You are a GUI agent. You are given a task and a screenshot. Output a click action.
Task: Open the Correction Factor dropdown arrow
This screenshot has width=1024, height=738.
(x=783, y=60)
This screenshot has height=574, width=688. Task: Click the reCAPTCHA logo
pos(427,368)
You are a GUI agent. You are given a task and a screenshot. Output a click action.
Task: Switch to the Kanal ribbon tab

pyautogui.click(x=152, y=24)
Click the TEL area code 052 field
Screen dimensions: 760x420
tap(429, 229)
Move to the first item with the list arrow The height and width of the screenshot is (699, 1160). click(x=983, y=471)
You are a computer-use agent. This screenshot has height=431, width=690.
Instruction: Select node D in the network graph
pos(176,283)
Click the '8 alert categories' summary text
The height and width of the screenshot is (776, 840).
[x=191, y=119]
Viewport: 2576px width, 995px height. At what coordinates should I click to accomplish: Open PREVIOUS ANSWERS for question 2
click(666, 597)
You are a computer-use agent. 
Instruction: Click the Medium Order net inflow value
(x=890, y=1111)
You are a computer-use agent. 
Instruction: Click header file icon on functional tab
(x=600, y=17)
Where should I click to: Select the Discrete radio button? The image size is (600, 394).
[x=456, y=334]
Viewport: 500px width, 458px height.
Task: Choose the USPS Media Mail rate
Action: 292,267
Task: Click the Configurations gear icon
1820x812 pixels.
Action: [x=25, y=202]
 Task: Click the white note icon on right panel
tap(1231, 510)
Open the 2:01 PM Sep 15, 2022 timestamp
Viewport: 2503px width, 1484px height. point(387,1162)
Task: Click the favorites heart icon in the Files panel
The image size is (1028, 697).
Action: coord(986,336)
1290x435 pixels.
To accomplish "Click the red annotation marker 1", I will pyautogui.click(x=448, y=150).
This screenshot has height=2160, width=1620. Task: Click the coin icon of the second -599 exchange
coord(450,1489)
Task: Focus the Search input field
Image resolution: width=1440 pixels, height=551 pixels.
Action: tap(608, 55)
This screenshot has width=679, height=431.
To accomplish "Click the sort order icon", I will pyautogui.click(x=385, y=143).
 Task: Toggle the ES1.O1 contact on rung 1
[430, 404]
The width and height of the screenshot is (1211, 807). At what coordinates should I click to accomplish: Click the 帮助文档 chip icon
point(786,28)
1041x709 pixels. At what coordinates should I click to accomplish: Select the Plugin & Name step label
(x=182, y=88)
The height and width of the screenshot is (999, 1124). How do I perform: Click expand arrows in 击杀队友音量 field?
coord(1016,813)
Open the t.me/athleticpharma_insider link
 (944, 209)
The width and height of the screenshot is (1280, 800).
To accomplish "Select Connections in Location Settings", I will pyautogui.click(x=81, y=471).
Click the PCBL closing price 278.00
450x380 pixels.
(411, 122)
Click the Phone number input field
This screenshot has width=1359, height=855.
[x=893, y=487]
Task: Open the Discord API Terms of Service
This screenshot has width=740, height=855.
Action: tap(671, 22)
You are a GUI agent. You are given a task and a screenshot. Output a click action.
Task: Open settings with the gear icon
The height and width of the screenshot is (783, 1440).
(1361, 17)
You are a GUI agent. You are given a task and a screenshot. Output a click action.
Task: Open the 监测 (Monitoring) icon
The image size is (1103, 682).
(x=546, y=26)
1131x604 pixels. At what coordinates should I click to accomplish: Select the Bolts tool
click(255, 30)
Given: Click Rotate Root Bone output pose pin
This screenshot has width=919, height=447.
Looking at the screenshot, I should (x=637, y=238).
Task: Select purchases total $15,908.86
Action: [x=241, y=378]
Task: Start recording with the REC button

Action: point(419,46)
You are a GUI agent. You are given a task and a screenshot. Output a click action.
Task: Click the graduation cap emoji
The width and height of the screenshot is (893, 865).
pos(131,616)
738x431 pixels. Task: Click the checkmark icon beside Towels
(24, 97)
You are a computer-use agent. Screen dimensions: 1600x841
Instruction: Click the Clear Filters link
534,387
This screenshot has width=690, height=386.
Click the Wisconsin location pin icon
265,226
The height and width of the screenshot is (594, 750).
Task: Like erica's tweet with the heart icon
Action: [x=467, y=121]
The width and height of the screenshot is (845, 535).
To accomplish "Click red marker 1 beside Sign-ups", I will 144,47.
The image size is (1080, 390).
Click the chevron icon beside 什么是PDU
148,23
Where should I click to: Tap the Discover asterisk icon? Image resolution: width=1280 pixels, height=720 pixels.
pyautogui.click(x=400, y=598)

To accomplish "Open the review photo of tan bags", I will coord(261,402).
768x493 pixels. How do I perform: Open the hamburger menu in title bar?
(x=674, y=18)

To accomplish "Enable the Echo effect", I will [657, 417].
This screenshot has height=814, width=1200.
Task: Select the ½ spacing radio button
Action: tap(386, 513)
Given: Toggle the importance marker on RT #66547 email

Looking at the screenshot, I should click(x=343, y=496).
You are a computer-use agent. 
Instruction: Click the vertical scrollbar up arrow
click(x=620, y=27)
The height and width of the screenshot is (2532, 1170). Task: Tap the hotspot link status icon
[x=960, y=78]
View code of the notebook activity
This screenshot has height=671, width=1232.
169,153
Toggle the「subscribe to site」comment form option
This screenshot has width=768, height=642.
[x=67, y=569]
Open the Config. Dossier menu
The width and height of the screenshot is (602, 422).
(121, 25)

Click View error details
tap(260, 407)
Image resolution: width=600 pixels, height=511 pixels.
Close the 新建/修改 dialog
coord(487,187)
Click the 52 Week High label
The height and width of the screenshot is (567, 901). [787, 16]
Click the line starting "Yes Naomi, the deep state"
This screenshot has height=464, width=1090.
---+---
INSTRUCTIONS TO FOLLOW |
Every line above must be repeated exactly as it appears.

THE COMPLETED TASK |
You are a GUI agent. You are given a task and a screenshot. Output a click action.
Task: Open the Correction Factor dropdown arrow
This screenshot has width=1024, height=738.
(x=783, y=60)
This screenshot has height=574, width=688. Task: Click the reCAPTCHA logo
pos(427,368)
You are a GUI agent. You are given a task and a screenshot. Output a click action.
Task: Switch to the Kanal ribbon tab

pyautogui.click(x=152, y=24)
Click the TEL area code 052 field
Screen dimensions: 760x420
tap(429, 229)
Move to the first item with the list arrow The height and width of the screenshot is (699, 1160). click(x=983, y=471)
You are a computer-use agent. This screenshot has height=431, width=690.
Instruction: Select node D in the network graph
pos(176,283)
Click the '8 alert categories' summary text
The height and width of the screenshot is (776, 840).
[x=191, y=119]
Viewport: 2576px width, 995px height. At what coordinates should I click to accomplish: Open PREVIOUS ANSWERS for question 2
click(666, 597)
You are a computer-use agent. 
Instruction: Click the Medium Order net inflow value
(x=890, y=1111)
You are a computer-use agent. 
Instruction: Click header file icon on functional tab
(x=600, y=17)
Where should I click to: Select the Discrete radio button? The image size is (600, 394).
[x=456, y=334]
Viewport: 500px width, 458px height.
Task: Choose the USPS Media Mail rate
Action: 292,267
Task: Click the Configurations gear icon
1820x812 pixels.
Action: [x=25, y=202]
 Task: Click the white note icon on right panel
tap(1231, 510)
Open the 2:01 PM Sep 15, 2022 timestamp
Viewport: 2503px width, 1484px height. point(387,1162)
Task: Click the favorites heart icon in the Files panel
The image size is (1028, 697).
Action: coord(986,336)
1290x435 pixels.
To accomplish "Click the red annotation marker 1", I will pyautogui.click(x=448, y=150).
This screenshot has height=2160, width=1620. Task: Click the coin icon of the second -599 exchange
coord(450,1489)
Task: Focus the Search input field
Image resolution: width=1440 pixels, height=551 pixels.
Action: tap(608, 55)
This screenshot has width=679, height=431.
To accomplish "Click the sort order icon", I will pyautogui.click(x=385, y=143).
 Task: Toggle the ES1.O1 contact on rung 1
[430, 404]
The width and height of the screenshot is (1211, 807). At what coordinates should I click to accomplish: Click the 帮助文档 chip icon
point(786,28)
1041x709 pixels. At what coordinates should I click to accomplish: Select the Plugin & Name step label
(x=182, y=88)
The height and width of the screenshot is (999, 1124). How do I perform: Click expand arrows in 击杀队友音量 field?
coord(1016,813)
Open the t.me/athleticpharma_insider link
 (944, 209)
The width and height of the screenshot is (1280, 800).
To accomplish "Select Connections in Location Settings", I will pyautogui.click(x=81, y=471).
Click the PCBL closing price 278.00
450x380 pixels.
(411, 122)
Click the Phone number input field
This screenshot has width=1359, height=855.
[x=893, y=487]
Task: Open the Discord API Terms of Service
This screenshot has width=740, height=855.
Action: tap(671, 22)
You are a GUI agent. You are given a task and a screenshot. Output a click action.
Task: Open settings with the gear icon
The height and width of the screenshot is (783, 1440).
(1361, 17)
You are a GUI agent. You are given a task and a screenshot. Output a click action.
Task: Open the 监测 (Monitoring) icon
The image size is (1103, 682).
(x=546, y=26)
1131x604 pixels. At what coordinates should I click to accomplish: Select the Bolts tool
click(255, 30)
Given: Click Rotate Root Bone output pose pin
This screenshot has width=919, height=447.
Looking at the screenshot, I should (x=637, y=238).
Task: Select purchases total $15,908.86
Action: [x=241, y=378]
Task: Start recording with the REC button

Action: point(419,46)
You are a GUI agent. You are given a task and a screenshot. Output a click action.
Task: Click the graduation cap emoji
The width and height of the screenshot is (893, 865).
pos(131,616)
738x431 pixels. Task: Click the checkmark icon beside Towels
(24, 97)
You are a computer-use agent. Screen dimensions: 1600x841
Instruction: Click the Clear Filters link
534,387
This screenshot has width=690, height=386.
Click the Wisconsin location pin icon
265,226
The height and width of the screenshot is (594, 750).
Task: Like erica's tweet with the heart icon
Action: [x=467, y=121]
The width and height of the screenshot is (845, 535).
To accomplish "Click red marker 1 beside Sign-ups", I will 144,47.
The image size is (1080, 390).
Click the chevron icon beside 什么是PDU
148,23
Where should I click to: Tap the Discover asterisk icon? Image resolution: width=1280 pixels, height=720 pixels.
pyautogui.click(x=400, y=598)

To accomplish "Open the review photo of tan bags", I will coord(261,402).
768x493 pixels. How do I perform: Open the hamburger menu in title bar?
(x=674, y=18)

To accomplish "Enable the Echo effect", I will [657, 417].
This screenshot has height=814, width=1200.
Task: Select the ½ spacing radio button
Action: tap(386, 513)
Given: Toggle the importance marker on RT #66547 email

Looking at the screenshot, I should click(x=343, y=496).
You are a computer-use agent. 
Instruction: Click the vertical scrollbar up arrow
click(x=620, y=27)
The height and width of the screenshot is (2532, 1170). Task: Tap the hotspot link status icon
[x=960, y=78]
View code of the notebook activity
This screenshot has height=671, width=1232.
169,153
Toggle the「subscribe to site」comment form option
This screenshot has width=768, height=642.
[x=67, y=569]
Open the Config. Dossier menu
The width and height of the screenshot is (602, 422).
(121, 25)

Click View error details
tap(260, 407)
Image resolution: width=600 pixels, height=511 pixels.
Close the 新建/修改 dialog
coord(487,187)
Click the 52 Week High label
The height and width of the screenshot is (567, 901). [787, 16]
Click the line starting "Yes Naomi, the deep state"
This screenshot has height=464, width=1090.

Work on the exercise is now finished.